[Comprehensive treatment strategies for pediatric head and neck parameningeal rhabdomyosarcoma: a single-center retrospective analysis of 53 cases].

Abstract

Objective: To investigate the clinical characteristics and treatment outcomes of parameningeal rhabdomyosarcoma (PM-RMS) of the head and neck in children, and to analyze the risk factors influencing prognosis. Methods: Clinical data of children with PM-RMS admitted to Beijing Tongren Hospital of Capital Medical University between September 2009 and September 2023 were collected. The cohort included 27 males and 26 females, aged from 4 to 191 months. Overall survival and event-free survival rates were calculated using the Kaplan-Meier method. Log-rank test was used for univariate analysis and Cox regression model for multivariate analysis. Results: The predominant pathological subtypes were embryonal (30 cases, 56.6%) and alveolar (21 cases, 39.6%). There were 23 cases in stage Ⅱ, 16 cases in stage Ⅲ, and 14 cases in stage Ⅳ. According to risk stratification, there were 9 cases with low-risk, 24 with intermediate-risk, 8 with high-risk, and 12 with the invasion of central nervous system. The median follow-up time was 36 months (range: 4-152 months). The overall survival rate was 67.9% (36/53) and the 5-year overall survival rate was 53.6%. All patients received chemotherapy and 43 patients received radiotherapy.

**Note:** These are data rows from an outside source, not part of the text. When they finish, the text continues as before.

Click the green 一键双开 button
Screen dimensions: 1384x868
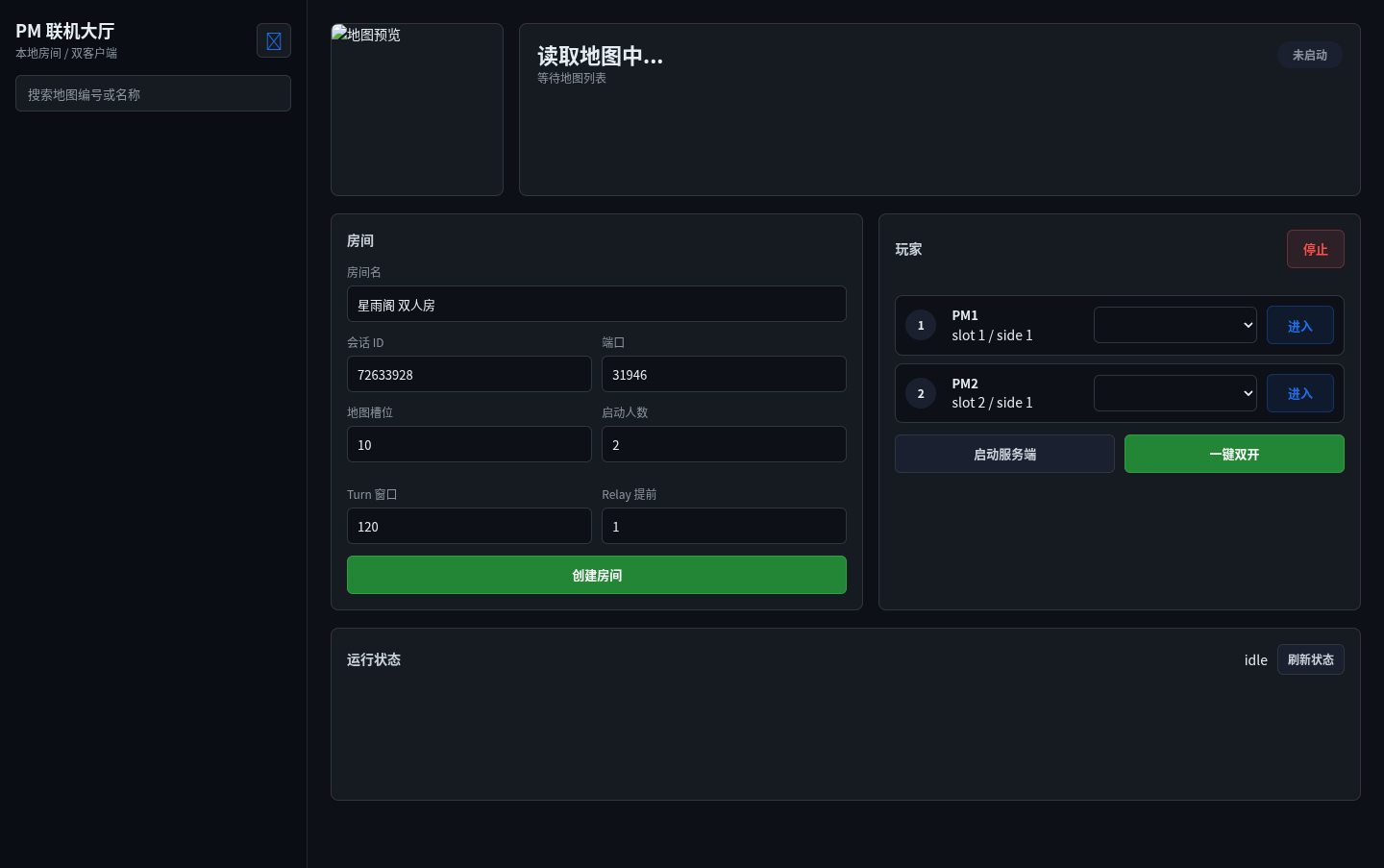(x=1234, y=454)
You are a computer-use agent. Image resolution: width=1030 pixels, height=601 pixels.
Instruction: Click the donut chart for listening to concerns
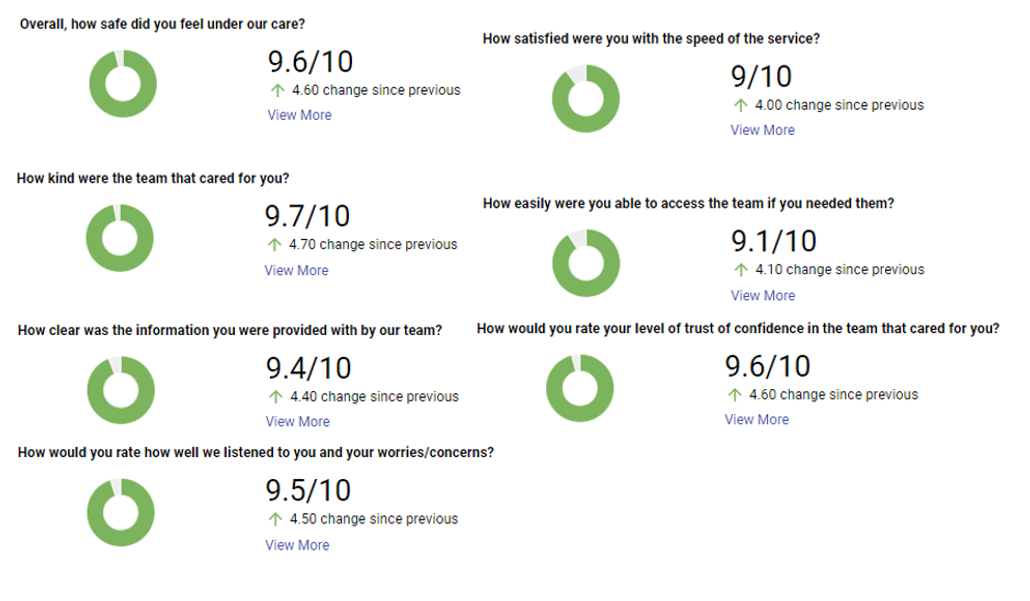pos(121,512)
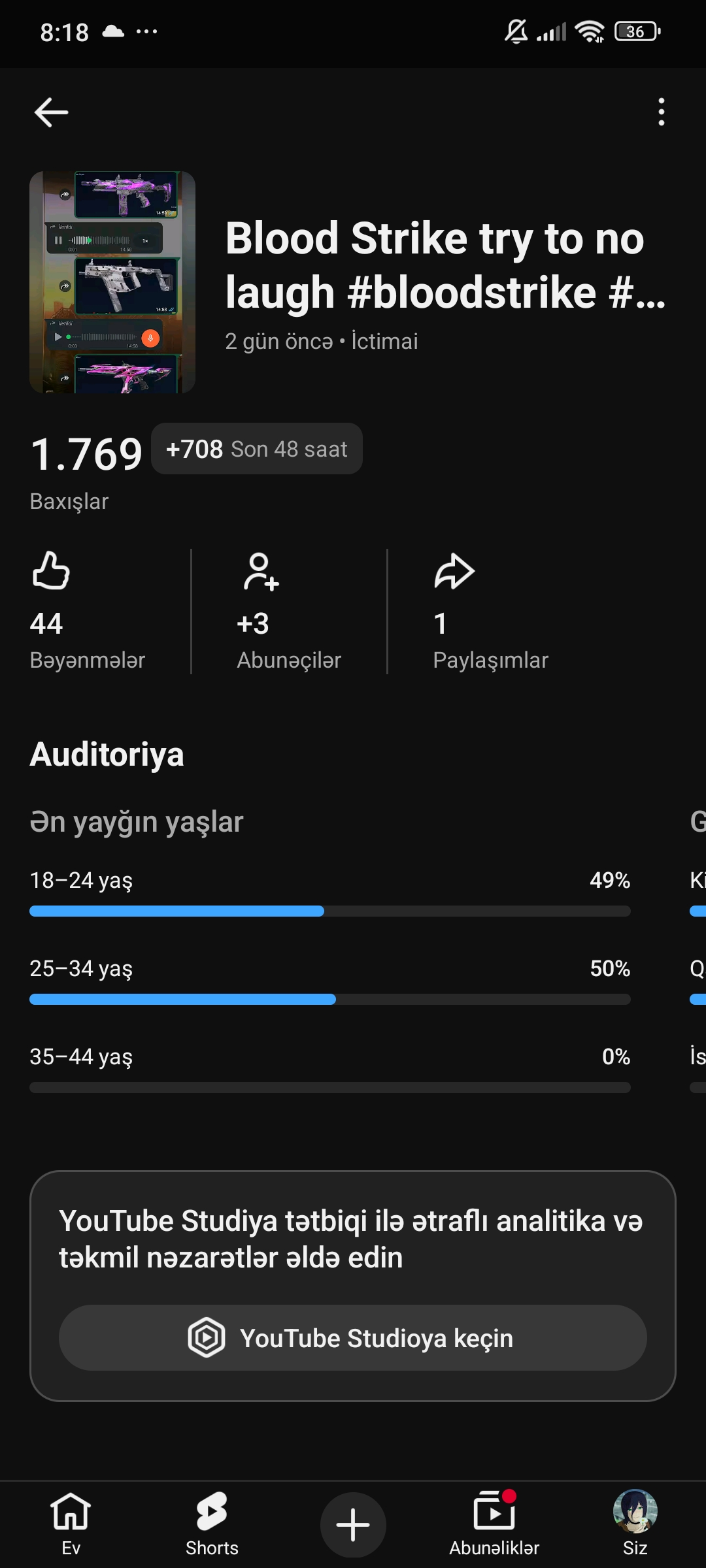Switch to the Shorts tab

click(212, 1524)
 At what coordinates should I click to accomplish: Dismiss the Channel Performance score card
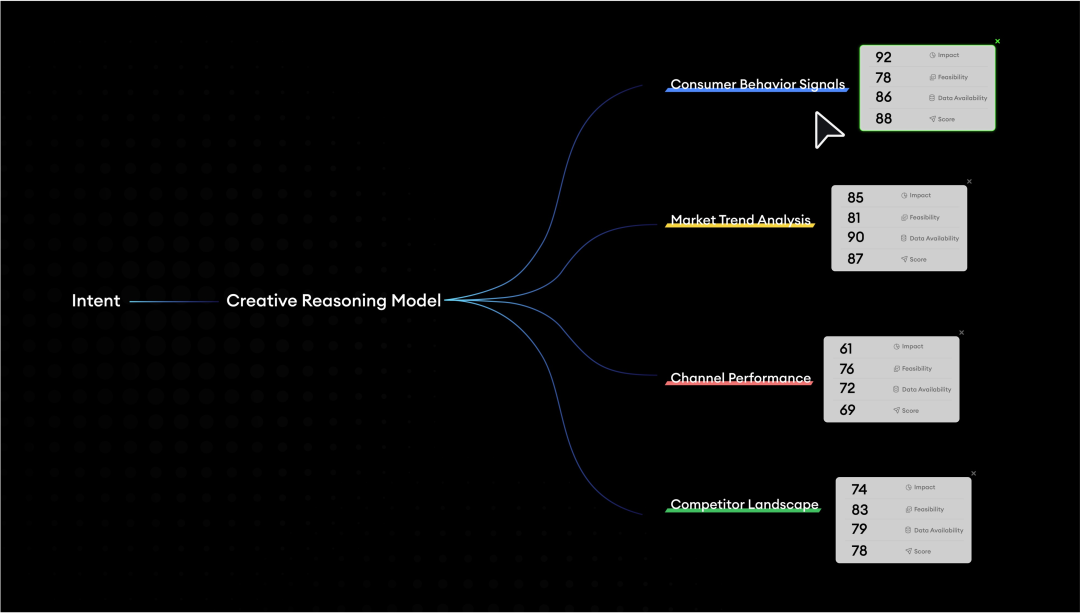961,333
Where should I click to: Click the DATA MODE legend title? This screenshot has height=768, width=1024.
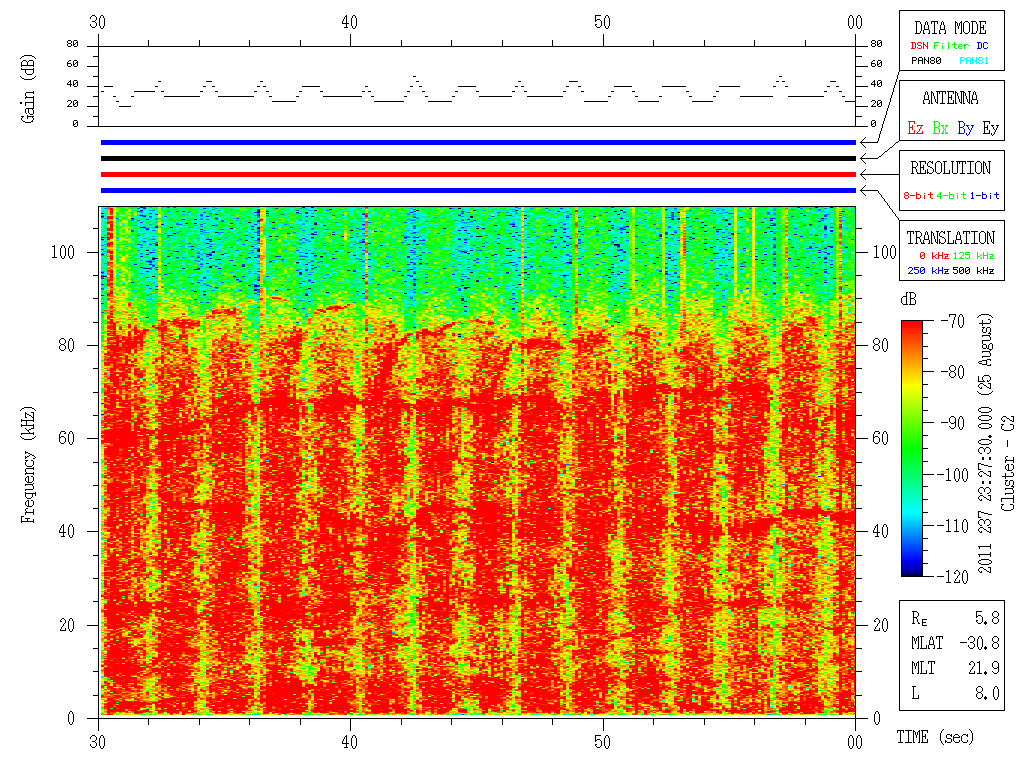pos(949,28)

Univariate analysis revealed that lymph node metastasis (χ²=4.82, P=0.028), distant metastasis (χ²=8.63, P=0.003), and absent of radiotherapy (χ²=4.18, P=0.041) were significantly associated with poor prognosis. Multivariate analysis identified distant metastasis (HR=4.888, 95%CI: 1.345-17.769, P=0.016) and absent of radiotherapy (HR=5.155, 95%CI: 1.637-16.130, P=0.005) as independent risk factors for prognosis. Conclusion: Pediatric PM-RMS of the head and neck is highly malignant, prone to distant metastasis, and associated with a poor prognosis. Radiotherapy can improve local control rates in affected children.